The president of the National Bank of Georgia (NBG) told lawmakers on May 10 that inflation was 8.8% in 2006, 5.6% of which had been triggered by external reasons, including Russia’s economic embargo.
“Inflation in Georgia was not triggered by internal monetary reasons. The major reason behind inflation was external pressures,” Gotsiridze said while presenting the NGB’s annual report to Parliament.
He said that 5.6% of the inflation rate was triggered by “reasons beyond the National Bank’s competences.”
“For example, the price of bread increased by 11% which made up 0.2% in the total inflation rate; it was triggered by Russia’s embargo… The price of natural gas increased by 34.9% which made up 0.3% in the total inflation rate. The price of sugar increased by 15% and its share in the total inflation rate was 0.3%; it was triggered by an increase in the sugar price on world markets… The price of eggs went up by 22% last year because of bird flu; you know that we had to ban the import of poultry from neighboring countries and a large number of poultry was culled in western Georgia,” Gotsiridze said.
He said that the price of electricity last year increased by 58.9%, constituting the largest share in the total inflation rate - 1.6%.
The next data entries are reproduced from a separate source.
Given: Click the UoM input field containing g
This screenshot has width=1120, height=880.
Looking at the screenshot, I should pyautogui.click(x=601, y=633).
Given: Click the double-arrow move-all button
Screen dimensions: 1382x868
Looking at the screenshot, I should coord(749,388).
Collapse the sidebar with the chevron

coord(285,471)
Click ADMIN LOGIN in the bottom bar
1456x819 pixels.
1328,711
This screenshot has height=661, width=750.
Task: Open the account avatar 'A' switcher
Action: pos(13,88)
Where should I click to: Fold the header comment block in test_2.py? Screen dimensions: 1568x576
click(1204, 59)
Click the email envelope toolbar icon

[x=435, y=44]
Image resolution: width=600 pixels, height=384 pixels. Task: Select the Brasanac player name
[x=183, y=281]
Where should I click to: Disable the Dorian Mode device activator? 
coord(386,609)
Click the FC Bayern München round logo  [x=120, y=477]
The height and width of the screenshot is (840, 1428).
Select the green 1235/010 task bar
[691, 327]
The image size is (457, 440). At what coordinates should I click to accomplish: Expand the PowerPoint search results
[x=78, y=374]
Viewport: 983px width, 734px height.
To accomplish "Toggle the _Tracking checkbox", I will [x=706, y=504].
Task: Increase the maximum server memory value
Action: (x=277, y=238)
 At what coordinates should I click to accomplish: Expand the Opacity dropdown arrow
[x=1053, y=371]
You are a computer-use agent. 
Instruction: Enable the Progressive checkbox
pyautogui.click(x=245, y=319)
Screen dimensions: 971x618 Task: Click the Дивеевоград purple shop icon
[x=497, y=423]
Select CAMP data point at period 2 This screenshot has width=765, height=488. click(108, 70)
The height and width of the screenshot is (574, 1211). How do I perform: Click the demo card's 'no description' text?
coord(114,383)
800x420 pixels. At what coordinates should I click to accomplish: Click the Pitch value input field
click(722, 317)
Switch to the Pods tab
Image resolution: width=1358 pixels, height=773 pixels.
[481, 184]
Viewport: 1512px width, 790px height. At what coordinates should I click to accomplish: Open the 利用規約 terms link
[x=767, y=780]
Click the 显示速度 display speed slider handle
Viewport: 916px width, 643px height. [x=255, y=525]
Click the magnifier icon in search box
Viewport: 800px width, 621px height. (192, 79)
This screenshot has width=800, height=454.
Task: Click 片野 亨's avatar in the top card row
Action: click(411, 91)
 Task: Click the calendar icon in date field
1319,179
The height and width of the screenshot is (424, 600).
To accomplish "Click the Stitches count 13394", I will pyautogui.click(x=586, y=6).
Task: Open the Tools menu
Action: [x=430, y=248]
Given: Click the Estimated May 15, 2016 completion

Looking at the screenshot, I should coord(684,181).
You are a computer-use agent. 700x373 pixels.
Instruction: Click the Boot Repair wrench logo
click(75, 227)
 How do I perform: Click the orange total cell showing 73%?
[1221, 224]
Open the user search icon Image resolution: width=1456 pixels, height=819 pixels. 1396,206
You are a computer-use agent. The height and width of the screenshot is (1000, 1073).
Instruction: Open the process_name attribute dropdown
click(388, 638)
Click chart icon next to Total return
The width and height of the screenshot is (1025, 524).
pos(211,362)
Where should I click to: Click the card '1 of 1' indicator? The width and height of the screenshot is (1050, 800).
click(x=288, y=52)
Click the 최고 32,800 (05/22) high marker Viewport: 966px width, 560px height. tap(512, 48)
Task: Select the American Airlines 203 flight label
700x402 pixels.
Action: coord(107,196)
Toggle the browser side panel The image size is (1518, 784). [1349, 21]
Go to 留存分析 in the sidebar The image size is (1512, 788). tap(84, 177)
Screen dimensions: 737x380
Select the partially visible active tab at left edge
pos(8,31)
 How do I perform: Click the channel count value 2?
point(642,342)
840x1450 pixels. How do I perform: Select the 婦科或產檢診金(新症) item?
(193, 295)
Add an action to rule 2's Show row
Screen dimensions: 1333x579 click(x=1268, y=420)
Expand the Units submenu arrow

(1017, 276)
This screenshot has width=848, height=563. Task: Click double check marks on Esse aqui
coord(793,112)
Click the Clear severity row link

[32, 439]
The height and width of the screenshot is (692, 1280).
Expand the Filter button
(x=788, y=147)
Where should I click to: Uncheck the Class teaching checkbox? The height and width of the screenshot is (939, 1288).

“It was also triggered by Russia’s decision to increase the price of gas,” Gotsiridze added.
He said that external pressure on the Georgian economy had been overcome thanks to foreign investments.
“Large amounts of foreign currency has been transferred to Georgia. Money transferred from abroad by private persons to Georgia totaled up to USD 600 million and foreign direct investment in Georgia reached USD 1.2 billion last year,” Gotsiridze said. Foreign direct investment was USD 1.14 billion in 2006, according to the Georgian Department of Statistics.